═════ Source data ═════
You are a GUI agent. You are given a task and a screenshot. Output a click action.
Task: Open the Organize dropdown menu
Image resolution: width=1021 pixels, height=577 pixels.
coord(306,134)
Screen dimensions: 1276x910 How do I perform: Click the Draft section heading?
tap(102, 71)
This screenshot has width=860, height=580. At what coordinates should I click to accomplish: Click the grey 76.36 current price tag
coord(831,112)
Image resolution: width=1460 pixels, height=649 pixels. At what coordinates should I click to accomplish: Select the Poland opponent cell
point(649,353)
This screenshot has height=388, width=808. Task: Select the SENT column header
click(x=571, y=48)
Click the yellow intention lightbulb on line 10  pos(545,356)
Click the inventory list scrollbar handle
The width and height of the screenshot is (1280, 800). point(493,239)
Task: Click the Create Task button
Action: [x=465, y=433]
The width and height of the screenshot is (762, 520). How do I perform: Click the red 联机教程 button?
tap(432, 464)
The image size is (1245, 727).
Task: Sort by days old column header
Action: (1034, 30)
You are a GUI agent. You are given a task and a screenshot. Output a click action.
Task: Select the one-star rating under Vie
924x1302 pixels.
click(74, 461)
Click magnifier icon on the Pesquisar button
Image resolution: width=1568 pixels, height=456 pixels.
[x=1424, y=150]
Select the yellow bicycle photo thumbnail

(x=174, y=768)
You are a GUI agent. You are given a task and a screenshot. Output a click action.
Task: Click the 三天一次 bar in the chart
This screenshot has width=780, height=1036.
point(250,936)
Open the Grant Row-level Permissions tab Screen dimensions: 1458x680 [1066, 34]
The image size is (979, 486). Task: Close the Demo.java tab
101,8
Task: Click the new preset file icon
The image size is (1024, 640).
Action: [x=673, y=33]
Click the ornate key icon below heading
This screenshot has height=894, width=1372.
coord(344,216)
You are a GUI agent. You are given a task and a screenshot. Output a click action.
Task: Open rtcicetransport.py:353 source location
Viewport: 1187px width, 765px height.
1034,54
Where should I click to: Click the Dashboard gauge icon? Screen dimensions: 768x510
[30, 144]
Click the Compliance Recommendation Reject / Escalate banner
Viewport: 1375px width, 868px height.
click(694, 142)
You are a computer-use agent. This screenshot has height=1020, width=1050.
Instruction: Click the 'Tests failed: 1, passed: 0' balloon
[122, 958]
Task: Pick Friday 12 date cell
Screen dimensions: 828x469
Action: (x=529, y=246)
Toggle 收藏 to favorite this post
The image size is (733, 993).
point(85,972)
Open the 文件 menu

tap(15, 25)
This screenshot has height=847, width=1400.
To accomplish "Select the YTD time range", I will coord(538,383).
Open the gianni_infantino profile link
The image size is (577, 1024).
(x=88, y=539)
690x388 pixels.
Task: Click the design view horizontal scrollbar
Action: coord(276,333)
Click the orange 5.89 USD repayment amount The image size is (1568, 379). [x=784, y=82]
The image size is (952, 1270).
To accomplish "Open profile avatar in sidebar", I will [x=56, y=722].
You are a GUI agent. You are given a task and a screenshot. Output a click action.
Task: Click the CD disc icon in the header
═════
Task instructions:
From the first line to the last, retype the records exactly.

Response to this task:
You are a GUI agent. You are given a task and a screenshot. Output a click action.
Task: Open the Organize dropdown menu
Image resolution: width=1021 pixels, height=577 pixels.
coord(306,134)
Screen dimensions: 1276x910 How do I perform: Click the Draft section heading?
tap(102, 71)
This screenshot has width=860, height=580. At what coordinates should I click to accomplish: Click the grey 76.36 current price tag
coord(831,112)
Image resolution: width=1460 pixels, height=649 pixels. At what coordinates should I click to accomplish: Select the Poland opponent cell
point(649,353)
This screenshot has height=388, width=808. Task: Select the SENT column header
click(x=571, y=48)
Click the yellow intention lightbulb on line 10  pos(545,356)
Click the inventory list scrollbar handle
The width and height of the screenshot is (1280, 800). point(493,239)
Task: Click the Create Task button
Action: [x=465, y=433]
The width and height of the screenshot is (762, 520). How do I perform: Click the red 联机教程 button?
tap(432, 464)
The image size is (1245, 727).
Task: Sort by days old column header
Action: (1034, 30)
You are a GUI agent. You are given a task and a screenshot. Output a click action.
Task: Select the one-star rating under Vie
924x1302 pixels.
click(74, 461)
Click magnifier icon on the Pesquisar button
Image resolution: width=1568 pixels, height=456 pixels.
[x=1424, y=150]
Select the yellow bicycle photo thumbnail

(x=174, y=768)
You are a GUI agent. You are given a task and a screenshot. Output a click action.
Task: Click the 三天一次 bar in the chart
This screenshot has width=780, height=1036.
point(250,936)
Open the Grant Row-level Permissions tab Screen dimensions: 1458x680 [1066, 34]
The image size is (979, 486). Task: Close the Demo.java tab
101,8
Task: Click the new preset file icon
The image size is (1024, 640).
Action: [x=673, y=33]
Click the ornate key icon below heading
This screenshot has height=894, width=1372.
coord(344,216)
You are a GUI agent. You are given a task and a screenshot. Output a click action.
Task: Open rtcicetransport.py:353 source location
Viewport: 1187px width, 765px height.
1034,54
Where should I click to: Click the Dashboard gauge icon? Screen dimensions: 768x510
[30, 144]
Click the Compliance Recommendation Reject / Escalate banner
Viewport: 1375px width, 868px height.
click(694, 142)
You are a computer-use agent. This screenshot has height=1020, width=1050.
Instruction: Click the 'Tests failed: 1, passed: 0' balloon
[122, 958]
Task: Pick Friday 12 date cell
Screen dimensions: 828x469
Action: (x=529, y=246)
Toggle 收藏 to favorite this post
The image size is (733, 993).
point(85,972)
Open the 文件 menu

tap(15, 25)
This screenshot has height=847, width=1400.
To accomplish "Select the YTD time range", I will coord(538,383).
Open the gianni_infantino profile link
The image size is (577, 1024).
(x=88, y=539)
690x388 pixels.
Task: Click the design view horizontal scrollbar
Action: coord(276,333)
Click the orange 5.89 USD repayment amount The image size is (1568, 379). [x=784, y=82]
The image size is (952, 1270).
To accomplish "Open profile avatar in sidebar", I will [x=56, y=722].
You are a GUI agent. You are given a task and a screenshot. Output a click action.
Task: Click the CD disc icon in the header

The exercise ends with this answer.